Some of that experience can be transferred into school productions Heinze said as he described a “very impressive” video center the class was able to produce for a school assembly that involved multiple camera angles and three-camera live feed.

“We do have some of this technology,” Heinze said. “It’s a little bit smaller but it’s perfect for our school. We’re not doing a concert for 25,000; we’re doing an assembly for 1,500.”

“It means a lot,” Hanley said. “This is a big bridge to help me get as much knowledge as I can before I start doing this stuff in college, professionally and beyond.”

Since Hanley’s ultimate goal is to become a concert production designer, the Lady Gaga concert has been his favorite to work on.

“Her shows, unlike a lot of artists, are a lot more innovative with equipment and technology than any other production out there,” Hanley said.

“We did her concert as she’s at the peak of her career,” Heinze said. “She is doing things that no other pop star has done before. It’s very visually interesting, very intricate, tons of special effects.”

After working on numerous small tasks throughout the construction, Schneider said it’s amazing to see how one individual’s small part works cohesively with all the others to form one show; Hanley agreed.

“The Rascal Flatts show we did was so big,” Hanley said. “I didn’t see what the stage looked like until it was completely done and that pretty much blew my mind. I had to sit back for a few minutes because it’s incredible how much it changed in eight hours.”

Since that first field trip, the group has worked approximately 30 shows collectively including Carrie Underwood, Elton John and Walking with Dinosaurs. And even though the four seniors graduated May 19, several of them have spent some of their first days of summer vacation setting up the May 24 WrestleMania show at The Huntington Center.

Total the students missed three days of school: one for Lady Gaga and two for Wicked. Additional productions were on weekends or after school.

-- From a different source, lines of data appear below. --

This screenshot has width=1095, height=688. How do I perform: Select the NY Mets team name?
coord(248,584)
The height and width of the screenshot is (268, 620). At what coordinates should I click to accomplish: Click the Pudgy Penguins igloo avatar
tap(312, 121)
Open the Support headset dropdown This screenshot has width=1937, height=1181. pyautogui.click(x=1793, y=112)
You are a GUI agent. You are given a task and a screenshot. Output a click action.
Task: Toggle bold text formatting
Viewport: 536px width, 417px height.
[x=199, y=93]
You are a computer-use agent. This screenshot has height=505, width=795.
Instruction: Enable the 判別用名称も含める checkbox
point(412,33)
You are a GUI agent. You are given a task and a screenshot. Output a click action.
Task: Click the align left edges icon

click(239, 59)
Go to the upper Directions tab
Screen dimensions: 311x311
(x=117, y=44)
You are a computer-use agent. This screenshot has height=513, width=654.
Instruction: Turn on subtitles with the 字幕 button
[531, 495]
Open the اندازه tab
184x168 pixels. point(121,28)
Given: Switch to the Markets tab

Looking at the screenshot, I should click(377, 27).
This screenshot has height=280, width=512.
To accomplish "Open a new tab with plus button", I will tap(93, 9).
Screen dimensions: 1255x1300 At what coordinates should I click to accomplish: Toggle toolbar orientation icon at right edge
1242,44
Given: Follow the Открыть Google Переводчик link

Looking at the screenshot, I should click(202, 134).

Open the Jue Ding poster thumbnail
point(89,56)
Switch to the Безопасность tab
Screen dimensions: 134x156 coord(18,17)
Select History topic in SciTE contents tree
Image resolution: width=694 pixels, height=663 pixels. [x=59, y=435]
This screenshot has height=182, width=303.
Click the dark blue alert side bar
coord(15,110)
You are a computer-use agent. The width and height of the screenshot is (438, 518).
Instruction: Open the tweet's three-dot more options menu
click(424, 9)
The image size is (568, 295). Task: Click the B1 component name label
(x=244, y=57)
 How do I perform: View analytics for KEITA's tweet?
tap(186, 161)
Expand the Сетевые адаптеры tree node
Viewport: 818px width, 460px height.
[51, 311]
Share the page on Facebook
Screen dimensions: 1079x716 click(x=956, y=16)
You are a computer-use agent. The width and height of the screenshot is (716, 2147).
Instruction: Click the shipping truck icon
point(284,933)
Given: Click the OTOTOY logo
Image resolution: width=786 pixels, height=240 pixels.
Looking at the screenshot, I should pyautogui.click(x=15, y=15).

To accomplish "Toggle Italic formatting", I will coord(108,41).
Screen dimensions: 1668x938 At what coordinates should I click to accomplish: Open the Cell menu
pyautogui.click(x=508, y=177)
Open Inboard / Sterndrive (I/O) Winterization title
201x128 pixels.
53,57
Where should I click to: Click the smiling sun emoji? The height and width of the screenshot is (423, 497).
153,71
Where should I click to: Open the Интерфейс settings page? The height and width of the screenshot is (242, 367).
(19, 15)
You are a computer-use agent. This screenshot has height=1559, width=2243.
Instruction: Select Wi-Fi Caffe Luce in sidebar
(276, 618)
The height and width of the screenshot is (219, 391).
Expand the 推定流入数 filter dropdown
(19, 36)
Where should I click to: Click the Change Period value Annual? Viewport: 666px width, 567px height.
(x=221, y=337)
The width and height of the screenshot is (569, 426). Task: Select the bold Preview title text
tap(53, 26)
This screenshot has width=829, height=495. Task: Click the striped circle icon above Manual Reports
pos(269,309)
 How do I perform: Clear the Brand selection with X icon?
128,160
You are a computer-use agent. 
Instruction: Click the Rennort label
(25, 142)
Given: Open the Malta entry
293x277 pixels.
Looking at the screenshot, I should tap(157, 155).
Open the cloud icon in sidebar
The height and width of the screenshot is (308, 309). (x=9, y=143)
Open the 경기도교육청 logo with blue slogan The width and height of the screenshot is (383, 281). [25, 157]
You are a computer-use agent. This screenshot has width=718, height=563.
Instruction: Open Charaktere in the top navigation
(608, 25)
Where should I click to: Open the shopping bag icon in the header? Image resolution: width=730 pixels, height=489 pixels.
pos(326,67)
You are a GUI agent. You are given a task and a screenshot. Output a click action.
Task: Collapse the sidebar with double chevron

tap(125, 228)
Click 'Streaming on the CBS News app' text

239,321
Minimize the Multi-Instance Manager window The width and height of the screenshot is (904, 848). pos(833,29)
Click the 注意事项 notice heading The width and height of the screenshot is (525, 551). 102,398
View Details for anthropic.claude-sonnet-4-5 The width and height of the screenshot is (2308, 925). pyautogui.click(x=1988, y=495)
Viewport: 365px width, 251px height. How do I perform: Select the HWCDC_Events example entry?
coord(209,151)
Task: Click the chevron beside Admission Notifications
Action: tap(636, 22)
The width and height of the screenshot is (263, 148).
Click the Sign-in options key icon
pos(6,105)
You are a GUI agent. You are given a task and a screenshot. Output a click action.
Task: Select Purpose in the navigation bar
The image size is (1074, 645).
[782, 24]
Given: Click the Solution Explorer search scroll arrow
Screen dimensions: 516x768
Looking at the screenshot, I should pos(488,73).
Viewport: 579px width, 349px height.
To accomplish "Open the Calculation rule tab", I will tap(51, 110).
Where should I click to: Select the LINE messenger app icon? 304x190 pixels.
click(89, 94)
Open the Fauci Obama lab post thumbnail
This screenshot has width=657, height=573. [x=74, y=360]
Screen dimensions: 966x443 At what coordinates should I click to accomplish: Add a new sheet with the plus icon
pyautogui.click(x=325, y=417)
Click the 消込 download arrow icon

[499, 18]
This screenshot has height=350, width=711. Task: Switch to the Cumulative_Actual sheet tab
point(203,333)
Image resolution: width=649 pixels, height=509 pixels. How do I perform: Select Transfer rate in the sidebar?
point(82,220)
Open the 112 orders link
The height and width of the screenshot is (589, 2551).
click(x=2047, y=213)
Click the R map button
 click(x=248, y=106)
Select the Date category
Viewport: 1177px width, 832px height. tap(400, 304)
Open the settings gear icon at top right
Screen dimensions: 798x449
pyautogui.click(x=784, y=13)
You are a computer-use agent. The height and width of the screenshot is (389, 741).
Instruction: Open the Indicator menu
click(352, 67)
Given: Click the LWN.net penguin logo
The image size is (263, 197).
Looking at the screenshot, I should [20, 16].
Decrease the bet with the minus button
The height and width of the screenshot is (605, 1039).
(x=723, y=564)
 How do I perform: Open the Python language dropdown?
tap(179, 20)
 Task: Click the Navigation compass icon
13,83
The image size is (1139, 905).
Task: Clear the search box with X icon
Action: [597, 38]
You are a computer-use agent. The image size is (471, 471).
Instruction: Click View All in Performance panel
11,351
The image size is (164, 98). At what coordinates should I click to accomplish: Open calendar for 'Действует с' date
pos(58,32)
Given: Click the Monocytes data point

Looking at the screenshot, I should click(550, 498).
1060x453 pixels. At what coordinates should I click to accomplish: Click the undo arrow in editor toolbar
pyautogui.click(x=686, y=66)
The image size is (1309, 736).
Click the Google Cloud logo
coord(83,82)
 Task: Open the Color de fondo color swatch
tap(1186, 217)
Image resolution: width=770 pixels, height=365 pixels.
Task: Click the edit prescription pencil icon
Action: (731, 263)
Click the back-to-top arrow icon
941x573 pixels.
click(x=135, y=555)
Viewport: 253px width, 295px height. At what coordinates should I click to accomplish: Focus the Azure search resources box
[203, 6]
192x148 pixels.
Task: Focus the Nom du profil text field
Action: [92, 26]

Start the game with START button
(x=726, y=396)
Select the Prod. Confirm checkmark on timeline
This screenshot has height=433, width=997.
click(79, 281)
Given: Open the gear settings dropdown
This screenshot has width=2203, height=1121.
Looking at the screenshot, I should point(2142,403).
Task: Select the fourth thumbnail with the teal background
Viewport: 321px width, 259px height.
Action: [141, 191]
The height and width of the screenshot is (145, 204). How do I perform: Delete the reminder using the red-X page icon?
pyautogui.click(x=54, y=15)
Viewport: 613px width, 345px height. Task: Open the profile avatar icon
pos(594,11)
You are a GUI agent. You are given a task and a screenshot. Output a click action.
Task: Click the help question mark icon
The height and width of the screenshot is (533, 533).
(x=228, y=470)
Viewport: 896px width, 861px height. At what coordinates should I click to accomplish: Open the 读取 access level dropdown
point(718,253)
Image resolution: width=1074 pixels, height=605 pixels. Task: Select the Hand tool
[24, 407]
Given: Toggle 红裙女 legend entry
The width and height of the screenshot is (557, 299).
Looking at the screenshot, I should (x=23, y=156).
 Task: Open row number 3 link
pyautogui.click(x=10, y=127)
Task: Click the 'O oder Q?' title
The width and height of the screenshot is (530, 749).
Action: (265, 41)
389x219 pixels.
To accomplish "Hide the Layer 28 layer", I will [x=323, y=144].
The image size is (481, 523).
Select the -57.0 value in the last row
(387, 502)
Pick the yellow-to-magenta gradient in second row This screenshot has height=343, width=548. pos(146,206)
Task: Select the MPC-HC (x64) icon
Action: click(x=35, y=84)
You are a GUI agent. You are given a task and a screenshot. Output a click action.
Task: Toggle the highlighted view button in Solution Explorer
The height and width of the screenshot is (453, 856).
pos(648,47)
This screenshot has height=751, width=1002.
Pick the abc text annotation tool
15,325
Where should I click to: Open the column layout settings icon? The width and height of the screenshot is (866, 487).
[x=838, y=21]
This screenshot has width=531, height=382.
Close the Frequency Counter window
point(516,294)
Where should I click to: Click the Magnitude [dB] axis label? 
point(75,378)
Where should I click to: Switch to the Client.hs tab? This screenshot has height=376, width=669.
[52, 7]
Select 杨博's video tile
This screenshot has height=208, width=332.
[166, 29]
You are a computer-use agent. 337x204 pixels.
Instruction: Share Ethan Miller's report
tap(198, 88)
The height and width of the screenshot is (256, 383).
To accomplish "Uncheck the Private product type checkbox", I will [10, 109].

“No one’s doing this in the country,” Heinze said. “We are the only school in the city doing the shadow program where we go out and do the stagehand field trips,” Heinze said. “At Lady Gaga there was a high school field trip there to see what it looks like to set up a rock and roll production. I just looked at [my students] and said, ‘Isn’t it funny that their field trip is coming to watch our field trip?’”

This fall, Schneider will begin working toward a major in visual communication design at Kent State University. Hanley is going to Full Sail University, a technical entertainment college in Orlando; however, he plans to stay in Toledo until January so he can help Heinze get next year’s Media Tech class up and running.

“When we’re gone there aren’t going to be a lot of students to step up and do a lot of the big things that we’re currently doing,” Hanley said.

In addition to Hanley, Heinze has three students who were juniors staying in the class next year. With a major football game scheduled to stream live the first week of school, Heinze said the new class will be diving in head first. And even though the administration has already approved the program to continue into the 2010-2011 school year, Heinze isn’t guaranteeing anything yet.

“If I have any 18-year-olds in the fall that I think have the capacity to do this, we may do something,” Heinze said. “But I don’t want to take people that don’t have enough experience into these environments to work on this professionally if they don’t have the skill set to do that job.”